Indonesiadaily.net – Maraknya aktivitas penambangan timah, baik legal maupun ilegal, di Kabupaten Bangka dinilai telah meninggalkan banyak kolong bekas tambang yang terbengkalai tanpa reklamasi yang jelas. Kondisi tersebut mendorong Ketua Forum Pemerhati Pertambangan, Perkebunan, dan Kehutanan Daerah Kabupaten Bangka, Gustari, mengusulkan agar Bangka Induk dikembangkan menjadi kota budidaya perikanan dan udang.
Saat dihubungi melalui sambungan telepon
pada Jumat (15/5/2026), Gustari menilai kolong-kolong bekas tambang yang tersebar di wilayah Bangka masih belum dimanfaatkan secara optimal dan tidak memberikan kontribusi nyata terhadap Pendapatan Asli Daerah (PAD).
“Produksi dan ekspor timah terus meningkat, namun masih banyak kolong terbuka lebar tanpa kepedulian terhadap kewajiban reklamasi.
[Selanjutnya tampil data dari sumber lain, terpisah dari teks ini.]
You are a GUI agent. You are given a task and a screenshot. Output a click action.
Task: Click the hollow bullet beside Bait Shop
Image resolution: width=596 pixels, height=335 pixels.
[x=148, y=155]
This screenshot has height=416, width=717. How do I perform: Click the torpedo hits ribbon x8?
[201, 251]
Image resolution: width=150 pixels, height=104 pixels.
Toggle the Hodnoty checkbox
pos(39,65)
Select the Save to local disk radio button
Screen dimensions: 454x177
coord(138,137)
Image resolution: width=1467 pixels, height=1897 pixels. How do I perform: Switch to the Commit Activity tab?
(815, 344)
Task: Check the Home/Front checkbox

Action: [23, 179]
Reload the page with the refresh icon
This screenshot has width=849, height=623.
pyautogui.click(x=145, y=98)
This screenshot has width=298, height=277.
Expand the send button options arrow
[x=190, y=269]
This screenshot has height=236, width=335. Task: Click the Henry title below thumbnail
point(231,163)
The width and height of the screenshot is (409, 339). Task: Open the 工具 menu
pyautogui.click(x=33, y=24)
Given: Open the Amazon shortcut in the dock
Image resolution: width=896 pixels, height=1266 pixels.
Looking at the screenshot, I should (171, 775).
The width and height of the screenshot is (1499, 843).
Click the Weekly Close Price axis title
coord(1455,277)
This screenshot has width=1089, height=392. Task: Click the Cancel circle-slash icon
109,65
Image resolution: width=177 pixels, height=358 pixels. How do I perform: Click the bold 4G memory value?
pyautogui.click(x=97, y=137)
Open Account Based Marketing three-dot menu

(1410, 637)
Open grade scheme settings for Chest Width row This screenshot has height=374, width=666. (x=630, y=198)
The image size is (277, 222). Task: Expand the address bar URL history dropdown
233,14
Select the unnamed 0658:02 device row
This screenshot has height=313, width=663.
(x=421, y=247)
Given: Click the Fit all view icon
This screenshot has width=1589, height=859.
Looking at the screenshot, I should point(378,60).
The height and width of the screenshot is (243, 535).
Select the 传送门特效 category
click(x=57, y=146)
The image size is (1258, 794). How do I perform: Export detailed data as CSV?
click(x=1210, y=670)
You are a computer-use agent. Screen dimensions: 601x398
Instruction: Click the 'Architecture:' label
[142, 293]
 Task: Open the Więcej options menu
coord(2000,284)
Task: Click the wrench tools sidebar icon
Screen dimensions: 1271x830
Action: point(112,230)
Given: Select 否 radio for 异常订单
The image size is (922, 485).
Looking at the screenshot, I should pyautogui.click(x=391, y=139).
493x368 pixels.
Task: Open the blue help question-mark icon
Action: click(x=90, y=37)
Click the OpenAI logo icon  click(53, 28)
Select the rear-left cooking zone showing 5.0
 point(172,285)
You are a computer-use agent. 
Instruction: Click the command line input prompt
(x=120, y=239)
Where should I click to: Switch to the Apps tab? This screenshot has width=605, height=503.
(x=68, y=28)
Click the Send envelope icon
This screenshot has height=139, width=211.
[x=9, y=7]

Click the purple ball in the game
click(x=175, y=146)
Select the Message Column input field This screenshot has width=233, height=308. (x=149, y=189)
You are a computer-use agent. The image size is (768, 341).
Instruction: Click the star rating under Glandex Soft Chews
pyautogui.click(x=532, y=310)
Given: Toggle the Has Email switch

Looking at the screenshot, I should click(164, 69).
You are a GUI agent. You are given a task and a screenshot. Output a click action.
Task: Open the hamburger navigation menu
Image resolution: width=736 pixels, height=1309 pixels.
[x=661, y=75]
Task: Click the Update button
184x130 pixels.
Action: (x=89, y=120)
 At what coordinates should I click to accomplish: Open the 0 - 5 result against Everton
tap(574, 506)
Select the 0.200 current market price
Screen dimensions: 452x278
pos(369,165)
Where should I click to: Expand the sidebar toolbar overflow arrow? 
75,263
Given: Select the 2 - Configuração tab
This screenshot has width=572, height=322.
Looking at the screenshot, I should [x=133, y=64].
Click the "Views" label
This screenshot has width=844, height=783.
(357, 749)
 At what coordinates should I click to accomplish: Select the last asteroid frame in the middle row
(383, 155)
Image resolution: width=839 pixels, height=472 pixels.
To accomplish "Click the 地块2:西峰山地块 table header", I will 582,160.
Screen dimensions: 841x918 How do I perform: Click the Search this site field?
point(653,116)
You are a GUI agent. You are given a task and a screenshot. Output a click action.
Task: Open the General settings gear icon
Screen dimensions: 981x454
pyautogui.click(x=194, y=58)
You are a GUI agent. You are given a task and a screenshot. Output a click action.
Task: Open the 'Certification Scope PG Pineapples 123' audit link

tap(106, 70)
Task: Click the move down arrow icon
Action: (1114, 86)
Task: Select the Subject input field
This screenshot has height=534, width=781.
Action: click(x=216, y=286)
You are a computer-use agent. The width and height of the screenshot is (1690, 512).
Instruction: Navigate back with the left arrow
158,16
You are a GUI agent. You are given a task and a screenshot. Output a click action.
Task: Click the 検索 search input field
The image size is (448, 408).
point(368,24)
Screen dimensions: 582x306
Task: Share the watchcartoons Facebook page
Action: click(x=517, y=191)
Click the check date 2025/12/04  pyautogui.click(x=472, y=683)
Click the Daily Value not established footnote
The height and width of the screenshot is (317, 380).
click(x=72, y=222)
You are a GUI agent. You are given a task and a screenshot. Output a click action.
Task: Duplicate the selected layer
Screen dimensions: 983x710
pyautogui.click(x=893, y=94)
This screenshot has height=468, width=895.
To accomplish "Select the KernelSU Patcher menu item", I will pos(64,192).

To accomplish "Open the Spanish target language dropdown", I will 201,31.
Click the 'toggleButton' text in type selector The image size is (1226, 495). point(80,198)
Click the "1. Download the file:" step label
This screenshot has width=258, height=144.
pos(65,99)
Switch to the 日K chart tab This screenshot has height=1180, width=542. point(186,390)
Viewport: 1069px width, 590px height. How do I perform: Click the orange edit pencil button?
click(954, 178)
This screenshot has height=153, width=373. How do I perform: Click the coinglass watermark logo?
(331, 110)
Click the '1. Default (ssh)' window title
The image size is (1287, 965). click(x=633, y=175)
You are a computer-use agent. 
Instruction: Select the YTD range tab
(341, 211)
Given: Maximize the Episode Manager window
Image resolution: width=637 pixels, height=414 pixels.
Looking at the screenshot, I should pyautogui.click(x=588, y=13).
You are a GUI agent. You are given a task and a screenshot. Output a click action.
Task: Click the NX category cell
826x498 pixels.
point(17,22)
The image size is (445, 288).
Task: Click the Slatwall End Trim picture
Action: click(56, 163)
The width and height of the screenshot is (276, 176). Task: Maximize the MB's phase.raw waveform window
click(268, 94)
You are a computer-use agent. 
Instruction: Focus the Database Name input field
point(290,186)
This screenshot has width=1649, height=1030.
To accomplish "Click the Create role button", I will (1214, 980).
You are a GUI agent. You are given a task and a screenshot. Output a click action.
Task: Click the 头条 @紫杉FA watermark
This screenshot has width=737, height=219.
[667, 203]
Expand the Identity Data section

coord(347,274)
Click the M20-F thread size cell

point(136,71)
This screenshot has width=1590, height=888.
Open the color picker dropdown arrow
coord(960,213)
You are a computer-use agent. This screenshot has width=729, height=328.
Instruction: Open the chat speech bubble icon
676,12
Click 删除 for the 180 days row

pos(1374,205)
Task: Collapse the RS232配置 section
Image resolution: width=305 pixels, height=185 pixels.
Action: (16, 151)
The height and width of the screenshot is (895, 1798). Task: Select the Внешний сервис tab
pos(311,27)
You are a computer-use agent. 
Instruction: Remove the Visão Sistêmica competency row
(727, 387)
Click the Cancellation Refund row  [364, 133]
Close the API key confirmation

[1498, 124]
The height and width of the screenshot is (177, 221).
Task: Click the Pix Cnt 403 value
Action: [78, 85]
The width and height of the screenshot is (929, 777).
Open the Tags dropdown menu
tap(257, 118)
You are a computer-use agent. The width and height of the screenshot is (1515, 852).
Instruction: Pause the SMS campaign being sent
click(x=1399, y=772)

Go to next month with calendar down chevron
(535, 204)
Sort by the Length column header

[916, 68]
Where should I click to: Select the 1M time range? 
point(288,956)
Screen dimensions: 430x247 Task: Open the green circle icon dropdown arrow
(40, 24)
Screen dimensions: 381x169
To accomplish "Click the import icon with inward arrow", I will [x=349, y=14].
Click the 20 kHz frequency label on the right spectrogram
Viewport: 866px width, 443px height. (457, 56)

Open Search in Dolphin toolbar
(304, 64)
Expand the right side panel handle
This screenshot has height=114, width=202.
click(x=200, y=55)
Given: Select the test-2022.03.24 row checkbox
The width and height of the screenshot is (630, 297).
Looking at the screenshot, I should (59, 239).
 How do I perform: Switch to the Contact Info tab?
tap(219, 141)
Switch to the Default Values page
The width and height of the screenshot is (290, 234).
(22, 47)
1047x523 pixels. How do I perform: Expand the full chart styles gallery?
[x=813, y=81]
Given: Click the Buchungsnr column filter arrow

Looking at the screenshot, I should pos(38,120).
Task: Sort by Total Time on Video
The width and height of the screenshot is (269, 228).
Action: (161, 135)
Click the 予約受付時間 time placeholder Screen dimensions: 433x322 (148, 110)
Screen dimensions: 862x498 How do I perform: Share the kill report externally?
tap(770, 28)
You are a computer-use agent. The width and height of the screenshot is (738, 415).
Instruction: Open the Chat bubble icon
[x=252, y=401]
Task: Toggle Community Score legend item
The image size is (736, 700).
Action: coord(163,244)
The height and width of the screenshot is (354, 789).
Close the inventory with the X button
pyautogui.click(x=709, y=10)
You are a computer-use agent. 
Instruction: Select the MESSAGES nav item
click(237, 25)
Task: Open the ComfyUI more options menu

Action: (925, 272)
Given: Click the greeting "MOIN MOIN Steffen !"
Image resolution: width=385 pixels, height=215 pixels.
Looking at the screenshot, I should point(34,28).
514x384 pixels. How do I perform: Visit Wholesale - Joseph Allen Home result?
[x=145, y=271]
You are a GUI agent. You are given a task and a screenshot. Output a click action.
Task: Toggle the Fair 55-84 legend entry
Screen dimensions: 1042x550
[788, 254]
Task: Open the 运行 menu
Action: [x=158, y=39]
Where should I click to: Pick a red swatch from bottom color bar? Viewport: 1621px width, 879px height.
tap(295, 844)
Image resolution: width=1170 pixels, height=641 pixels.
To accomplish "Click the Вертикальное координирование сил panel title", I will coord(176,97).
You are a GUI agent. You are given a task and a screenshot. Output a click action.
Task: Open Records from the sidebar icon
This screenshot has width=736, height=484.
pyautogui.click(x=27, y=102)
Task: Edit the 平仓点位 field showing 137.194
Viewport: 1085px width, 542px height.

Dana jaminan reklamasi pun dipertanyakan mengendap di mana, dan sejauh mana sanksi hukum diterapkan kepada pihak-pihak yang telah melakukan kegiatan penambangan,” ujarnya.
Menurut Gustari, kondisi tersebut harus menjadi perhatian serius pemerintah daerah agar lahan bekas tambang dapat dialihkan menjadi kawasan produktif dan bernilai ekonomi bagi masyarakat.
Ia menjelaskan, ide menjadikan Bangka Induk sebagai kota budidaya perikanan dan udang muncul sebagai solusi pemanfaatan lahan bekas tambang timah yang selama ini terbengkalai.
“Kita harus memberikan masukan serta ide dan konsep kepada Bupati Bangka melalui analisis dan kajian secara menyeluruh. Harapannya, program ini nantinya dapat membuka lapangan pekerjaan baru sekaligus meningkatkan Pendapatan Asli Daerah,” jelasnya.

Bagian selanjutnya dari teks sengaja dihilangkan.